Steering Language Models with Weight Arithmetic
Constanza Fierro, Fabien Roger
TL;DR
This work introduces contrastive weight steering, a post-training method that edits LLM weights via weight-space directions derived from contrasting narrow behavior datasets. By comparing positive and negative fine-tunes, it yields a weight steering vector that generalizes better to out-of-distribution behaviors than activation steering, while preserving core capabilities. The method is shown to mitigate sycophancy, enable safer handling of refusal, and enable more targeted use of narrow training data, with preliminary evidence that weight directions can also monitor emergent misalignment during training. Together, these findings suggest a practical, data-efficient approach to steering and monitoring alignment in large language models.
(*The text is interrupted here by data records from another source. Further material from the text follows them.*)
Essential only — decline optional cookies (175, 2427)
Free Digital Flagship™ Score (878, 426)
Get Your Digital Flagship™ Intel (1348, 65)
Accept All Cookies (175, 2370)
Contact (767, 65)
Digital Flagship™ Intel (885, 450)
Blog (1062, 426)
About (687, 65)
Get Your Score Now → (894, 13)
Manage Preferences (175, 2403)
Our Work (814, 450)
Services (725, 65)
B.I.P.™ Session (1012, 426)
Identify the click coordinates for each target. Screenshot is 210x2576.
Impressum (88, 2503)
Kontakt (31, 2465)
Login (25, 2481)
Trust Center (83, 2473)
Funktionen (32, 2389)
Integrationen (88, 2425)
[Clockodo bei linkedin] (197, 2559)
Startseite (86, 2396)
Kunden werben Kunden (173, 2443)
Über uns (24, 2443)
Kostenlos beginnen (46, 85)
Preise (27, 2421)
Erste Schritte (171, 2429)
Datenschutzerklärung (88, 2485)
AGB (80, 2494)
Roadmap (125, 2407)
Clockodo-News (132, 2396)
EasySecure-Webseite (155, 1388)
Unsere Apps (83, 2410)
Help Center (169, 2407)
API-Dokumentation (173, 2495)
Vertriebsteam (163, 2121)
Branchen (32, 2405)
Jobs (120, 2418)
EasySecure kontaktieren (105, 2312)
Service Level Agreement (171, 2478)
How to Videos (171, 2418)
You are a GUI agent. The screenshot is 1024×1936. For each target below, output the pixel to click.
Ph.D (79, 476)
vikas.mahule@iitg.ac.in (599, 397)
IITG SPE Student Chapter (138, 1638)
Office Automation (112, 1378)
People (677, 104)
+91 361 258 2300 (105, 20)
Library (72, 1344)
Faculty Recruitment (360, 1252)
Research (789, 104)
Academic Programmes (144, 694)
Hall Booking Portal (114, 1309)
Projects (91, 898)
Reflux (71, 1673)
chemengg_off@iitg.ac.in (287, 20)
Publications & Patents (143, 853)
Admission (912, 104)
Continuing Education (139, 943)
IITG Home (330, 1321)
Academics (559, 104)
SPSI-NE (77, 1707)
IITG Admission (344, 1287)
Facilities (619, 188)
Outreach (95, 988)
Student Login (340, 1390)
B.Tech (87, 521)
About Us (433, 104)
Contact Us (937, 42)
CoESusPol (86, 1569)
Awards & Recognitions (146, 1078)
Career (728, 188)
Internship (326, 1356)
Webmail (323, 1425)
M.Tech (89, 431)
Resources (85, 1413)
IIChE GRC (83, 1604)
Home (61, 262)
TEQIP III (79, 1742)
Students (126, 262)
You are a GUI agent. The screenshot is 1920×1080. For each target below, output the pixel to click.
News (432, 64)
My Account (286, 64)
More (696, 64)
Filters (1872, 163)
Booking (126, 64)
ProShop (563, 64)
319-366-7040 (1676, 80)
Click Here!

The approach offers a flexible alternative to prompting and activations, with potential applications in safety, ethics, and model governance.
Abstract
Providing high-quality feedback to Large Language Models (LLMs) on a diverse training distribution can be difficult and expensive, and providing feedback only on a narrow distribution can result in unintended generalizations. To better leverage narrow training data, we propose contrastive weight steering, a simple post-training method that edits the model parameters using weight arithmetic. We isolate a behavior direction in weight-space by subtracting the weight deltas from two small fine-tunes -- one that induces the desired behavior and another that induces its opposite -- and then add or remove this direction to modify the model's weights. We apply this technique to mitigate sycophancy and induce misalignment, and find that weight steering often generalizes further than activation steering, achieving stronger out-of-distribution behavioral control before degrading general capabilities. We also show that, in the context of task-specific fine-tuning, weight steering can partially mitigate undesired behavioral drift: it can reduce sycophancy and under-refusals introduced during fine-tuning while preserving task performance gains. Finally, we provide preliminary evidence that emergent misalignment can be detected by measuring the similarity between fine-tuning updates and an "evil" weight direction, suggesting that it may be possible to monitor the evolution of weights during training and detect rare misaligned behaviors that never manifest during training or evaluations.